RECORDS TO USE:

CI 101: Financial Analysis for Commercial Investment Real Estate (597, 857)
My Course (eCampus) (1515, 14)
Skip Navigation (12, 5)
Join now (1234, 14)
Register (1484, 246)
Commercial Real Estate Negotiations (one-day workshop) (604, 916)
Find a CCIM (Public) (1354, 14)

EXERCISE AIM: Your answer should be a single number: the count of lines above with the word "Commercial".

WRITTEN RESPONSE: 2